Lumbres y deslumbres (África)
Por Miguel Pérez Maldonado
(fragmentos de un diario personal)
Cuando supe que el camino al puerto de Mombasa, partiendo de Nairobi, permitía contemplar cientos de Baobabs a pie de carretera, decidí ir tan pronto como fuera posible. Así lo hice el pasado 10 de abril. Los Baobabs me hicieron recordar la primera ilusión que tuve por conocerlos, cuando leí el libro El principito. En un principio creía que eran árboles imaginarios. Después, cuando leí la vehemencia con que Octavio Paz se expresaba de los banianos, sospeché que, en efecto, existen los árboles fantásticos. No son los árboles del conocimiento, bíblicos, son los árboles del sentimiento, el árbol familiar (…)
En abril de 2004, murió el baobab más grande que se ha registrado en África, se encontraba en los alrededores de Tsumkwe en Namibia, lo llamaban Grootboom [gran árbol]; Grootboom seguramente era el ser vivo más longevo del Continente. Quizá ahora ocupa su lugar el grandioso Chapman, de Botswana. En francés, el nombre común del baobab es arbre de mille ans [árbol de mil años]. Y no se equivoca, hay baobabs que han sido datados en miles de años –aunque el ahuecamiento de su tronco impide fechar con precisión-. Tampoco su nombre común se equivoca: Baobab significa fruta llena de semillas, se han llegado a encontrar hasta 600 semillas en un solo fruto.

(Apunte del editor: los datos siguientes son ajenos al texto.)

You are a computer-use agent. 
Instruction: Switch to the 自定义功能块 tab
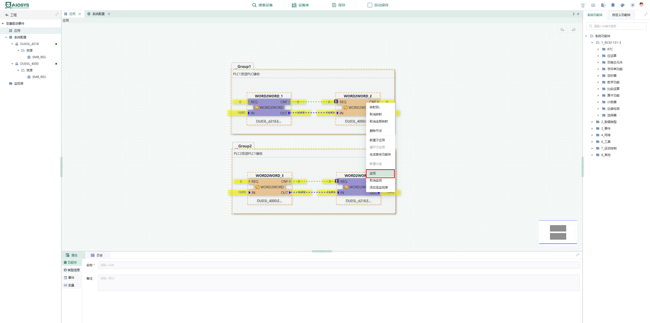621,15
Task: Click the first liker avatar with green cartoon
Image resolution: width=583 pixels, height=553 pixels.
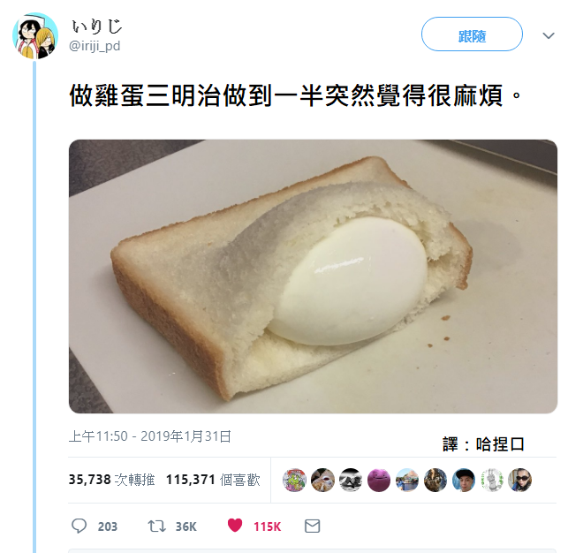Action: (x=294, y=480)
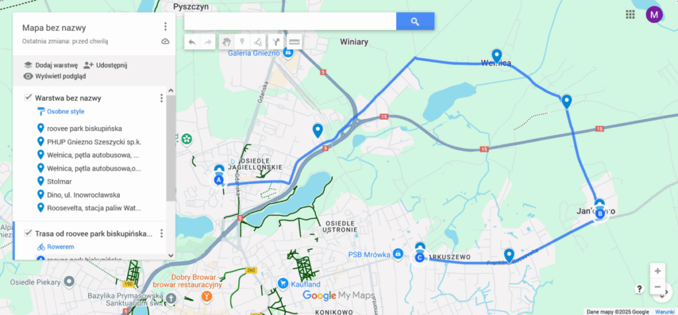This screenshot has height=315, width=678.
Task: Select the hand pan tool
Action: [x=226, y=42]
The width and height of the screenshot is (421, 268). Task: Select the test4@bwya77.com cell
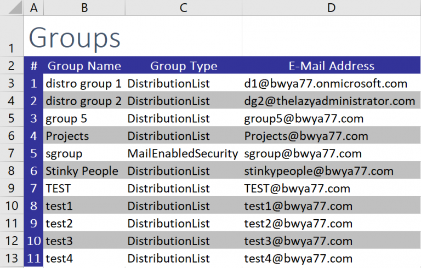pyautogui.click(x=331, y=258)
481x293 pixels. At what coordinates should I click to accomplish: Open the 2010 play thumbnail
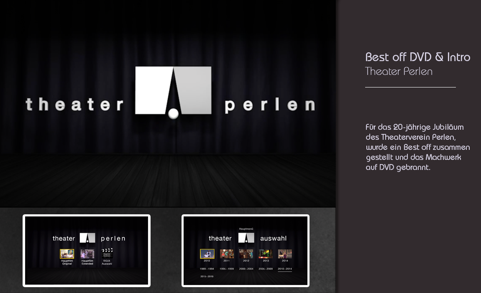(207, 254)
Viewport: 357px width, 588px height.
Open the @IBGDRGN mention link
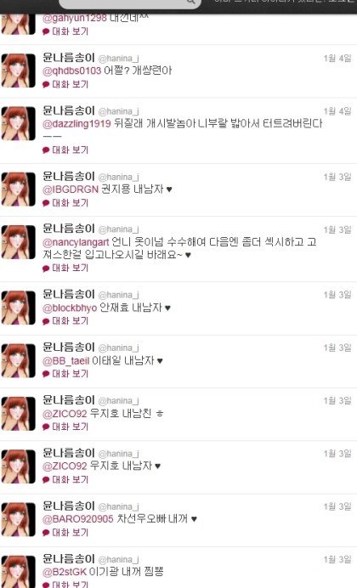[x=71, y=189]
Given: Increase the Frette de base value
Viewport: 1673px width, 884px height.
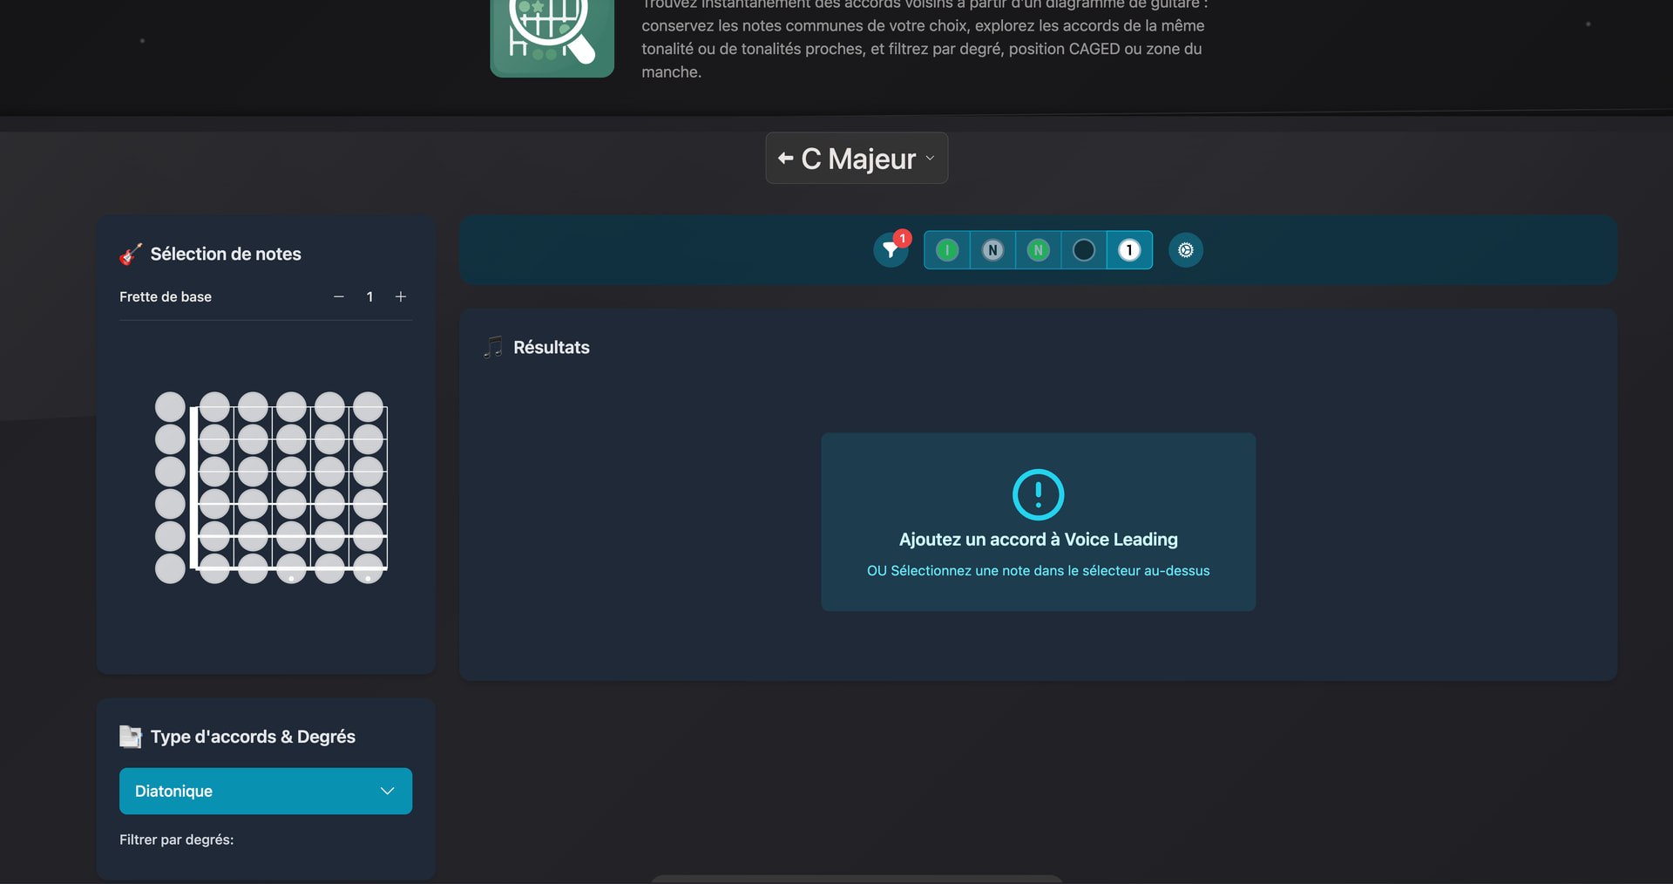Looking at the screenshot, I should 401,297.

Saber que también fue el paisaje de los primeros hombres, que una tarde pudieron ver la majestuosa silueta del baobab a contra luz en el ocaso, es una suerte de hermandad milenaria. Uno intuye que desde la noche de los hombres, existe el asombro por la naturaleza, que el mundo nos sigue sorprendiendo (…)
¿Cuáles son los baobabs en que me abismo, los que me hacen fijar la mirada en el vacío y entrar de nuevo en el ensueño? ¿Acaso el baobab sobre papel y el de tierra firme no comparten un mismo elemento? Quizás, al final de todo, la realidad concreta y el mundo imaginado están hechos de la misma materia. En sus ramas alambicadas, a la manera de un coloso que recién nace y realiza ejercicios de estiramiento, igual que un monstruo que se arrepiente y en su estático nos estremece por su misteriosa belleza, habita el imperio de la forma. Un sencillo imperio. Una vez más, para llegar al sueño de la rosa, con poco basta.
Mancala
Marzo de 2009. Siempre he admirado a los exploradores. Esos ornitólogos que no sólo se conforman con contemplar las aves y se regalan el arte de dibujarlas. Yo he cumplido con mi pequeña ornitología: he conocido uno de los juegos más antiguos de la humanidad, el Mancala. Acostumbraba a jugar Mancala en México, en un tablero muy sencillo de dos columnas, las semillas que usaba eran de Café, ahora serán del fruto del baobab. Los tableros más antiguos se han encontrado en esta región, en Kenia y Etiopía. He adquirido el Mancala en su versión Zanzíbar, más complicado de jugar que el que acostumbro. Sin embargo ambos guardan una bella metáfora: su regla principal es que las fichas se comparten sin distingo, es decir no son de un contrincante. El vencedor no es el que derrota al enemigo, sino aquel que administra sus propias semillas, el que sabe sembrar y cosechar de la mejor manera. Es un juego solitario jugado a dos manos. Acaso el primer juego del mundo entendía desde entonces que no hay mejor convivencia, incluso lúdica, que aquella del compartir y de anular de la mejor manera la idea de enemigo.